The amount of electricity traded between these selected provinces is depending on their respective demand. For instance, AB requires an additional of 54.4 TWh electricity, while SK is lacked of 11.3 TWh electricity after applying CS1-S4-FCCS (see last row of Table 5). In other words, a total of 65.7 TWh (= 54.4 + 11.3 TWh) of electricity will need to be traded from BC, MB, and/or ON. The primary reason for AB and SK to be a CO2 deficit and energy deficit province is that they are heavily relied on fossil fuels for power generation before transitioning to renewable sources. The overdependence on non-renewable energy sources resulted in the substantial release of CO2 emissions.
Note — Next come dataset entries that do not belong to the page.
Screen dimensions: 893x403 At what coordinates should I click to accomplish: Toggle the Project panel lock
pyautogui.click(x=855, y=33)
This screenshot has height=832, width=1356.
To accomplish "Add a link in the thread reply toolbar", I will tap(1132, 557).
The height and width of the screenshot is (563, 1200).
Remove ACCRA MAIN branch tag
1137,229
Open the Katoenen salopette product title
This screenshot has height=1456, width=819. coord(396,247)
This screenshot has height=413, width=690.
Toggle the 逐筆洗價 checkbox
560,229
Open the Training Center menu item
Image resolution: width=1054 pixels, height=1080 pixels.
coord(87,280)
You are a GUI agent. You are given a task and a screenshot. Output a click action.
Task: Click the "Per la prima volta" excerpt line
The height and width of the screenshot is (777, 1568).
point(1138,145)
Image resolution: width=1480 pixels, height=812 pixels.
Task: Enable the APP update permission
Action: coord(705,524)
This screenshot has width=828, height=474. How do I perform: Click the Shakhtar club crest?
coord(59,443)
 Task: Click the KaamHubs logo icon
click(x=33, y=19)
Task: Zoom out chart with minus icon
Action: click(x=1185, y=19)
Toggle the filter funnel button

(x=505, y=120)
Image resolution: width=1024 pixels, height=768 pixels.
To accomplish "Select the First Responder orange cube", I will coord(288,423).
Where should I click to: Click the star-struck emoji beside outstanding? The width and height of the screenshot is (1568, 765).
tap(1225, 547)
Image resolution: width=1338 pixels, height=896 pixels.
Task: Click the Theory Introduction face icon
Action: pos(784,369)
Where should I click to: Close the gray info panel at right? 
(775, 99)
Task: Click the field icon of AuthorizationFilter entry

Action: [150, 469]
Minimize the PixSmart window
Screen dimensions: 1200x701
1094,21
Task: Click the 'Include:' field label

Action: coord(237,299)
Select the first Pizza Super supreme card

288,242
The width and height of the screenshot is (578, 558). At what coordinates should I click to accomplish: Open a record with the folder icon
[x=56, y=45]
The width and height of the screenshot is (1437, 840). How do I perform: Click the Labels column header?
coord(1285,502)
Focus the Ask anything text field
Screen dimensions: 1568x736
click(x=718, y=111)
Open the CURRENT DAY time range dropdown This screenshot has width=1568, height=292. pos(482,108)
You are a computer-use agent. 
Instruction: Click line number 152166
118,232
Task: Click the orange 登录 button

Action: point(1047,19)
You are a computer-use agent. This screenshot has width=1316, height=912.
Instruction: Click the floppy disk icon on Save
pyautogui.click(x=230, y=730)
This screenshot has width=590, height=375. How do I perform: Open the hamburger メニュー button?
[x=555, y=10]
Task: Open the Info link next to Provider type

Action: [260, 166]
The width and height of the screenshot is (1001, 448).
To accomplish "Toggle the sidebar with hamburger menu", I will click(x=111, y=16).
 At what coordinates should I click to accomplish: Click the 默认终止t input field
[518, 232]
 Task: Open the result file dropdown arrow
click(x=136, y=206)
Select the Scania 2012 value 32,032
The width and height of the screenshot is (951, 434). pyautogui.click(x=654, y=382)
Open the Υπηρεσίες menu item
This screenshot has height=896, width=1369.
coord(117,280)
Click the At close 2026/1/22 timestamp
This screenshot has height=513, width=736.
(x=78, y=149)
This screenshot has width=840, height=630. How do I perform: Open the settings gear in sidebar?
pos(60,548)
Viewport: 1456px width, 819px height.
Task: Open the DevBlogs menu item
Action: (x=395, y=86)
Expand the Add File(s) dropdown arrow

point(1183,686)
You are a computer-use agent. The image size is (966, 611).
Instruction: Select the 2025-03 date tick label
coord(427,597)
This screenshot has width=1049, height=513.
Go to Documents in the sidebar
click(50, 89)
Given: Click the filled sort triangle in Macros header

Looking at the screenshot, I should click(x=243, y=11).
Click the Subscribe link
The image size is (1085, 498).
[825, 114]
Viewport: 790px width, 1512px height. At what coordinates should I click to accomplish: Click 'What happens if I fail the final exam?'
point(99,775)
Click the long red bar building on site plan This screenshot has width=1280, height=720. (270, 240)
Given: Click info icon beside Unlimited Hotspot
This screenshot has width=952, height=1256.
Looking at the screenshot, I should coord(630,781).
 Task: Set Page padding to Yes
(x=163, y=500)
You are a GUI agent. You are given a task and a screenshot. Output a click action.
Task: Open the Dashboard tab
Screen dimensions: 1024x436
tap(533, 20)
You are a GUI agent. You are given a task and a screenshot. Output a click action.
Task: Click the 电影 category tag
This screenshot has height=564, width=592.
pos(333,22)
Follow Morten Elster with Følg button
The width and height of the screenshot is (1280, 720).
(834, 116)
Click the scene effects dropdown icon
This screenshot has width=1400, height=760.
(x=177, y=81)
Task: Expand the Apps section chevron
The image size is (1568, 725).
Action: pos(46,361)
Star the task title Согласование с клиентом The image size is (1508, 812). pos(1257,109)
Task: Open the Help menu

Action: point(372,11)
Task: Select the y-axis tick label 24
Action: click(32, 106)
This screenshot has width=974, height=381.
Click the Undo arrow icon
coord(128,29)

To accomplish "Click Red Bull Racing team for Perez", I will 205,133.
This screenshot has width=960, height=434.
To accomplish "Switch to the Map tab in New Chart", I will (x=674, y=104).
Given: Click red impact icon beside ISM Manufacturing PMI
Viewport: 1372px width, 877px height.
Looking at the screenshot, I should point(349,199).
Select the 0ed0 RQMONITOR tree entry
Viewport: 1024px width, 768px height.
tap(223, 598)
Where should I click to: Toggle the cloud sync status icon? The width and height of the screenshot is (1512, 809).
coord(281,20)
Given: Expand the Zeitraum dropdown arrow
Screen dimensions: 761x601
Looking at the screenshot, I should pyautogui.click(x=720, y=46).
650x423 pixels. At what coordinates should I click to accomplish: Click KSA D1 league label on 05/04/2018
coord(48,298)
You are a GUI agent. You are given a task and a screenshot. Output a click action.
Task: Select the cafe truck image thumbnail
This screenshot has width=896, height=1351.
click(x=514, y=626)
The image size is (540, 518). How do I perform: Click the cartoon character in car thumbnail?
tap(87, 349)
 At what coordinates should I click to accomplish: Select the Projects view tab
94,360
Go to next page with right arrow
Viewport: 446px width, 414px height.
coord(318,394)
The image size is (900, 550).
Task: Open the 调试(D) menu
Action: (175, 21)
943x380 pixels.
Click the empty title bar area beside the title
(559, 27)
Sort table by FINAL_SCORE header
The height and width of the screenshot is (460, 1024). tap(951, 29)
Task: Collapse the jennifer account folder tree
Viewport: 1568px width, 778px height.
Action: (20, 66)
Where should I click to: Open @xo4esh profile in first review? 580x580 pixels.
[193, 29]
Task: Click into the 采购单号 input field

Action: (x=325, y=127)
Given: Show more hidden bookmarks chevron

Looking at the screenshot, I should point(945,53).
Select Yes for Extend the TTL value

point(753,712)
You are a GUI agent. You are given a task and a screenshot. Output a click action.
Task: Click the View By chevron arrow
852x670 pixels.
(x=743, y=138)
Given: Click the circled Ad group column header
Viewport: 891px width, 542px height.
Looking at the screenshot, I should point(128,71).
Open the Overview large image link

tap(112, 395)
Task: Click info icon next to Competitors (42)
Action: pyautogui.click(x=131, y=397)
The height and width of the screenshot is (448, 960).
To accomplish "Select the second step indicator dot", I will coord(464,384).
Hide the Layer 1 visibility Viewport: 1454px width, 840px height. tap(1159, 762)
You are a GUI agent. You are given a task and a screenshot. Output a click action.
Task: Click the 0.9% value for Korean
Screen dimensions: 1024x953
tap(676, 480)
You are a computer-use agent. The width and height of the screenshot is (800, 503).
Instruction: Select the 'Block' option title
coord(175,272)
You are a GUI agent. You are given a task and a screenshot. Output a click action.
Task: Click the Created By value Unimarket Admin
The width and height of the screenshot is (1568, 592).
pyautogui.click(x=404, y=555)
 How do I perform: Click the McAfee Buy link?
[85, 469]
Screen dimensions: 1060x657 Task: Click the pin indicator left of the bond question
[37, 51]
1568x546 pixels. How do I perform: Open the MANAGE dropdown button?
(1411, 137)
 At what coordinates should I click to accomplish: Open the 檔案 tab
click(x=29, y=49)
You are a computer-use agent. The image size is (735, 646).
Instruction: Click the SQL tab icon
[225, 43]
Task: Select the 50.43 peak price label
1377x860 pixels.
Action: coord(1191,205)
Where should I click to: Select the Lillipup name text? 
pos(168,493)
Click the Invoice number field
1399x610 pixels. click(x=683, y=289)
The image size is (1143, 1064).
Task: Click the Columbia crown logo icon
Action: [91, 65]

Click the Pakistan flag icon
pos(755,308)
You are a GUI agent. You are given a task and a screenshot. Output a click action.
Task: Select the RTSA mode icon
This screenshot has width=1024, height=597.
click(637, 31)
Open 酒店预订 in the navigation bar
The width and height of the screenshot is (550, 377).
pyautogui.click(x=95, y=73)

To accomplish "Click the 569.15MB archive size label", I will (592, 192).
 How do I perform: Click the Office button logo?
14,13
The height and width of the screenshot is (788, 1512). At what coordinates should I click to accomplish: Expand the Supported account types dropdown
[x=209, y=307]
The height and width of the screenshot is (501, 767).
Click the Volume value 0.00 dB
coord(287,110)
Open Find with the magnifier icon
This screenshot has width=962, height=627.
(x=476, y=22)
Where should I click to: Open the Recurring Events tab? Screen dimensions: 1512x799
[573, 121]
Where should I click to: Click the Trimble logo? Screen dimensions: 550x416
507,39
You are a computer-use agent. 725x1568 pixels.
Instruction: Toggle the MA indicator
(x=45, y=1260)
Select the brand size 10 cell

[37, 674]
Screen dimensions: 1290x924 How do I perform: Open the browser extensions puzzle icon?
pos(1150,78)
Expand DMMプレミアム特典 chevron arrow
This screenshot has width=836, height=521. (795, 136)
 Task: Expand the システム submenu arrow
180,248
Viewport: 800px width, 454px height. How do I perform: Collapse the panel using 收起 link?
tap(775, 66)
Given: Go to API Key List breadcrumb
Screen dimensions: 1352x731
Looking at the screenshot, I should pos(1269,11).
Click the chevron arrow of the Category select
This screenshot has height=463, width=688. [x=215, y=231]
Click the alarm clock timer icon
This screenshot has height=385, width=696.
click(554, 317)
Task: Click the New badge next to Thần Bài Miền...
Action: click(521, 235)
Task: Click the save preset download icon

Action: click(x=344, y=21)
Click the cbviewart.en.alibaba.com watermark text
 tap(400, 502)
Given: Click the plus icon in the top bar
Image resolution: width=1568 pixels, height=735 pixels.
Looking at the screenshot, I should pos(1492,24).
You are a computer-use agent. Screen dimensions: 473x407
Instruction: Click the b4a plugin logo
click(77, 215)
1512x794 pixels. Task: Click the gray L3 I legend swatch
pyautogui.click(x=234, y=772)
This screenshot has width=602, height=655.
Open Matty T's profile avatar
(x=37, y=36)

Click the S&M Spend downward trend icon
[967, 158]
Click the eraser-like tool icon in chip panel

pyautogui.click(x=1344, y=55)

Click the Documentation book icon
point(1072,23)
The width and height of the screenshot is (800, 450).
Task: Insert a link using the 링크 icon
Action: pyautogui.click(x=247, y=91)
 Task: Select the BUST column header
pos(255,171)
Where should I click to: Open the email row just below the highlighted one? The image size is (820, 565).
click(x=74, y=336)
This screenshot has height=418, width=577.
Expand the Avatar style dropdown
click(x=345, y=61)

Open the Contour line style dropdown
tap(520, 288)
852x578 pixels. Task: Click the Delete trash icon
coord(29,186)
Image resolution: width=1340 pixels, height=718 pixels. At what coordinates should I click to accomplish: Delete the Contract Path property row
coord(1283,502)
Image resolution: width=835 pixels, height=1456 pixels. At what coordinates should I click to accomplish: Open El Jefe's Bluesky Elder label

In contrast, other provinces have made significant strides in adopting renewable energy sources, which has helped reducing their carbon footprint. Therefore, the changes for other provinces are not that obvious as compared to AB and SK after adopting CS1-S4-FCCS case.

Figure 9 shows the transfer of electricity demand between provinces with CO2 surplus and those that experience CO2 deficit. It also displays the increase/decrease in CO2 emissions for each province. As shown, a total of 65.7 TWh of electricity will be sold from BC to AB (14.8 TWh) and MB to SK (50.9 TWh) in order to satisfy their electricity demand. For SK, it is expected to consume 11.3 TWh of electricity and supply the remaining amount of 39.6 TWh to AB. This results with the increase in CO2 emissions for AB and SK by 2.1 and 0.8 Mt CO2-eq., respectively. At the same time, 24.6 TWh of MB’s electricity will need to be brought from ON to meet its provincial demand and emissions target of 0.1 Mt CO2-eq. In the case of QC and AC, it is not feasible to supply electricity directly to AB and SK due to the considerable distance between these provinces. Instead, the electricity generated from ON will be supplied to MB, while a big portion of MB’s electricity will be delivered to SK. This reduces the distance for transmission lines and minimises power loss during electricity trading. The electricity traded from QC and AC to the USA will reduce their emissions by 1.8 and 1.2 Mt CO2-eq., respectively, and help them to achieve their respective emissions targets of 1.0 and 1.2 Mt CO2-eq. With electricity trading, all provinces will have their targeted CO2 emissions met and demand fulfilled.

Fig. 9
figure 9

Adapted from Wikipedia.com

Electricity trading between provinces and their net CO2 emissions (CS1-S4-FCCS).

Scenario for net zero in year 2050

Based on Canada Energy Regulator, both Evolving and Reference Scenarios present a variety of possible outcomes for Canada’s energy sector up to year 2050 (Canada Energy Regulator 2020). These scenarios served as a benchmark to investigate how a hypothetical energy future would unfold for Canadians over the long run. However, neither scenario shows the significant reductions in fossil fuel usage required to reach net-zero emissions by year 2050. Policy and technological factors would need to act more quickly than they have in the past. In order to narrow the generation gap and to achieve emissions net zero in year 2050, the following four cases are suggested:

  • CS2-S5-NGCCS: same generation mix as the projected scenario for year 2050 (refer Table 3) but with all natural gas power plants equipped with CCS facilities; CCS is expected to lower CO2 emissions by 85% (Babaee and Loughlin 2017); coal generation is completely replaced with natural gas.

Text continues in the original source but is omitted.